The Hours and Mrs. Dalloway
The major plot lines of both novels are largely similar, only details and the writing style prove to be unique.
- The setting of both novels take place over the course of one very important day for the characters. In Mrs. Dalloway there are two stories that are in the same town and time period, and in The Hours, there are three stories in different places in the United States and England, and during separate generations.
- Clarissa Dalloway, Clarissa Vaughan, Laura Brown, and Virginia Woolf are all either having some sort of party or entertaining people at their home. Mrs. Dalloway and Ms. Vaughan have the most similar parties, to celebrate a loved one's accomplishments, buying flowers themselves, and asking old acquaintances to join even though the loved one will not appreciate it.
- While Clarissa Vaughan and Clarissa Dalloway buy flowers, a loud noise causes confusion on the street. "...when a huge shattering sound comes from the street outside....'No,' she says, and she turns away from the window with a certain elderly rectitude, holding her armful of flowers just as the ghost of her earlier self, a hundred years ago, would have turned from the rattle and creak of a carriage passing by..." (26).- Clarissa Vaughan
- The parties are used to show to the visitors that the hostess is confident in themselves and doing well.

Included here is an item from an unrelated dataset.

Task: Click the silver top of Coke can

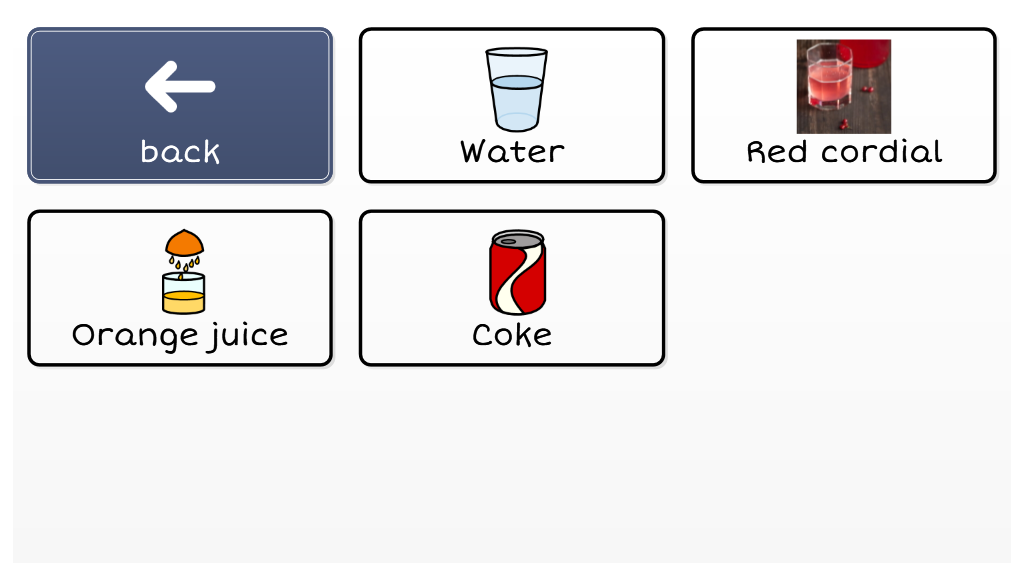Action: click(x=517, y=238)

However, it is clear to the reader that the hostess is most definitely not fine and is on the verge of a break down.
- The imagery of flowers is present many times during both novels, as well as apparent pressures from society pushing them to conform to their ideals.
- A main character struggling with mental illness and drowning under the stares and judgement of others commit suicide by either flinging themselves or gracefully falling out of a window onto concrete below.
- Both novelists use visual imagery of symbols and encounters with both strangers and friends to show how each main character copes with their mental situation or search for happiness.
- Death can be found throughout both books from characters contemplating ending their lives and looking at the contrast between living and dying.
- As for writing style, Virginia Woolf denied the novel of chapters, instead constantly jumped between characters thoughts and memories without warning. Cunningham, however, had a more organized approach, separating each of the three main characters into chapters and methodically switching stories until they became intertwined. Both writers used the art of the human mind's train of thought and recollection of memories to tell the story and give background information.